In eva there are some special keys:

  • initialize: used only for objects
  • include: to include a module
  • extend: to extend an object with the given module
  • attr_reader, attr_writer, attr_accessor, attr: to create attributes for objects and spaces
  • alias_method

Finally if you need to create private methods you can do that only prefixing with _

Example:

objectspace :Tester,
  attr_reader: [:a, :b, :c],
  attr_writer: [:d, :e, :f],
  attr_accessor: [:g, :h, :i],
  initialize: -> do
    @a, @b, @c = 1, 2, 3
    f = foo
    say
  end,
  foo: -> { p [:alias, :bar] },
  alias_method: { :bar => :foo },
  say: MyMod.say, # this is a delegate

Tester.new

Evented

As mentioned before, the aim of this project is play nice with eventmachine, so in eva we extended the main Object with few and useful delegator:

:add_periodic_timer, :add_timer, :add_shutdown_hook, :cancel_timer,
:defer, :defers_finished?, :fork_reactor, :next_tick,
:popen, :reactor_running?, :reactor_thread?,
:schedule, :spawn, :system, :tick_loop

and few aliases:

alias :set_interval   :add_periodic_timer
alias :set_timeout    :add_timer
alias :clear_interval :cancel_timer
alias :clear_timeout  :cancel_timer

Installation

Add this line to your application's Gemfile:

gem 'eva'

And then execute:

$ bundle

Or install it yourself as:

$ gem install eva

Usage

You can use eva syntax in all your projects simply requiring it, if you plan to use evented code so set_timeout, defer ... you should use eva executable:

eva examples/timers.rb

Contributing

  1. Fork it
  2. Create your feature branch (git checkout -b my-new-feature)
  3. Commit your changes (git commit -am 'Add some feature')
  4. Push to the branch (git push origin my-new-feature)
  5. Create new Pull Request

Copyright

Copyright (C) 2013 Davide D'Agostino - @DAddYE

Permission is hereby granted, free of charge, to any person obtaining a copy of this software and associated documentation files (the “Software”), to deal in the Software without restriction, including without limitation the rights to use, copy, modify, merge, publish, distribute, sublicense, and/or sell copies of the Software, and to permit persons to whom the Software is furnished to do so, subject to the following conditions:

The above copyright notice and this permission notice shall be included in all copies or substantial portions of the Software.

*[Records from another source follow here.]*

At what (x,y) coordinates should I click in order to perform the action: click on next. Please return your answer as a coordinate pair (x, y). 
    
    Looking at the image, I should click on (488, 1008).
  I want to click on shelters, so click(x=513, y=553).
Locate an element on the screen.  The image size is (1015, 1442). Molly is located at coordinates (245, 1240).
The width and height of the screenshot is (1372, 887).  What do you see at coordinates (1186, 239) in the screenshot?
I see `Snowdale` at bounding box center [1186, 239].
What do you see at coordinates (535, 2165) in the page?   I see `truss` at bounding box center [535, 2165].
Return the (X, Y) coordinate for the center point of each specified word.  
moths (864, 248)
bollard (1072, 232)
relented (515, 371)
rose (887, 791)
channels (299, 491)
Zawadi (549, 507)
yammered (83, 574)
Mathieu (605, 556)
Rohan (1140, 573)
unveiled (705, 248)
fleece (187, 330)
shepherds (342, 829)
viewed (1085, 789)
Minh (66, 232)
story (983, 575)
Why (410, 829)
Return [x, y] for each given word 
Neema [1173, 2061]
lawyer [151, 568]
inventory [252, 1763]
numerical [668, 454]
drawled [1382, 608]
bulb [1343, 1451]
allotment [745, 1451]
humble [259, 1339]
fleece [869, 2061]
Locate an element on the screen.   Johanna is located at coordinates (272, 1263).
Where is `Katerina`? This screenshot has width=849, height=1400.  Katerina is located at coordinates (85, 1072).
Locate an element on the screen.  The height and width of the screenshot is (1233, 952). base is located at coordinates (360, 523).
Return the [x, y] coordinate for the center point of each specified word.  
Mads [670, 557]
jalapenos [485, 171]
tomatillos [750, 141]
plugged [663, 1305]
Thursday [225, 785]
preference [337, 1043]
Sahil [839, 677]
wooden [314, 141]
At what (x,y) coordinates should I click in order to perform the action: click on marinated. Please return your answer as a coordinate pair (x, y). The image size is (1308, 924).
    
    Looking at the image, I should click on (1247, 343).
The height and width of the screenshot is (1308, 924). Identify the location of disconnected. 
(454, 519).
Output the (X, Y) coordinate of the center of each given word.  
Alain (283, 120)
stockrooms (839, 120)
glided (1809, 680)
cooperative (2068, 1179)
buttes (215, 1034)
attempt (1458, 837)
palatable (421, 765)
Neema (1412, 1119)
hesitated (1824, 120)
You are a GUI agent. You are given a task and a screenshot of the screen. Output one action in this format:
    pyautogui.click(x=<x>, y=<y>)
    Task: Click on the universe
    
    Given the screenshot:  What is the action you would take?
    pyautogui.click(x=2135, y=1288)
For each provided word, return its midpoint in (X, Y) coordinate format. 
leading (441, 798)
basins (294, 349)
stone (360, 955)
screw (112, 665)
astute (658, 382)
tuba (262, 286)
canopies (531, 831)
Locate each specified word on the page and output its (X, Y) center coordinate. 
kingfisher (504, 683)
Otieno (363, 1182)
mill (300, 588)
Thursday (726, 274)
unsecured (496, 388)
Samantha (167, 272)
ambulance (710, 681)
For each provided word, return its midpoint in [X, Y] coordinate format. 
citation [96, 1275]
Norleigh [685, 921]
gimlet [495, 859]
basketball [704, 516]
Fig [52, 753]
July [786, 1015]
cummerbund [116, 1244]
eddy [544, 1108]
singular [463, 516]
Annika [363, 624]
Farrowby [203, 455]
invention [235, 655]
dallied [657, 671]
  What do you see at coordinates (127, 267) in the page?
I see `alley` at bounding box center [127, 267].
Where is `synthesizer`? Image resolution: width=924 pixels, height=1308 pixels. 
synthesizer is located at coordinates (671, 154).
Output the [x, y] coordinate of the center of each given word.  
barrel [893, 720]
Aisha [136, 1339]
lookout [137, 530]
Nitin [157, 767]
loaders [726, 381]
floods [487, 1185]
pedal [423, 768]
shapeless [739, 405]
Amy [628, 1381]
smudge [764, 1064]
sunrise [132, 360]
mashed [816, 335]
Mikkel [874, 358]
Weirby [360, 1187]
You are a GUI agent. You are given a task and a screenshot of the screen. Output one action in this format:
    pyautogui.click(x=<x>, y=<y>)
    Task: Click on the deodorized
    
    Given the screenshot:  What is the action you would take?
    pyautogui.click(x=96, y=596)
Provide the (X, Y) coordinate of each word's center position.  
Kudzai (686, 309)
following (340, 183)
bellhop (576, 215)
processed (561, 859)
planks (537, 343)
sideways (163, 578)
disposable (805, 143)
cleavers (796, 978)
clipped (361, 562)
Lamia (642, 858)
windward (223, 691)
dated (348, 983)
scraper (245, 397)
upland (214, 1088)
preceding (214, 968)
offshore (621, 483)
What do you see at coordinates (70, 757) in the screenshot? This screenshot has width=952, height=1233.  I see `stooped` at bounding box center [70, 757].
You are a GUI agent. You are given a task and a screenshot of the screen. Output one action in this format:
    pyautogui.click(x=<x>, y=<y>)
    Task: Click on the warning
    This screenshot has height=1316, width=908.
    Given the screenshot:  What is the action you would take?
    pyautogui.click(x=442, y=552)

THE SOFTWARE IS PROVIDED “AS IS”, WITHOUT WARRANTY OF ANY KIND, EXPRESS OR IMPLIED, INCLUDING BUT NOT LIMITED TO THE WARRANTIES OF MERCHANTABILITY, FITNESS FOR A PARTICULAR PURPOSE AND NONINFRINGEMENT. IN NO EVENT SHALL THE AUTHORS BE LIABLE FOR ANY CLAIM, DAMAGES OR OTHER LIABILITY, WHETHER IN AN ACTION OF CONTRACT, TORT OR OTHERWISE, ARISING FROM, OUT OF OR IN CONNECTION WITH THE SOFTWARE OR THE USE OR OTHER DEALINGS IN THE SOFTWARE.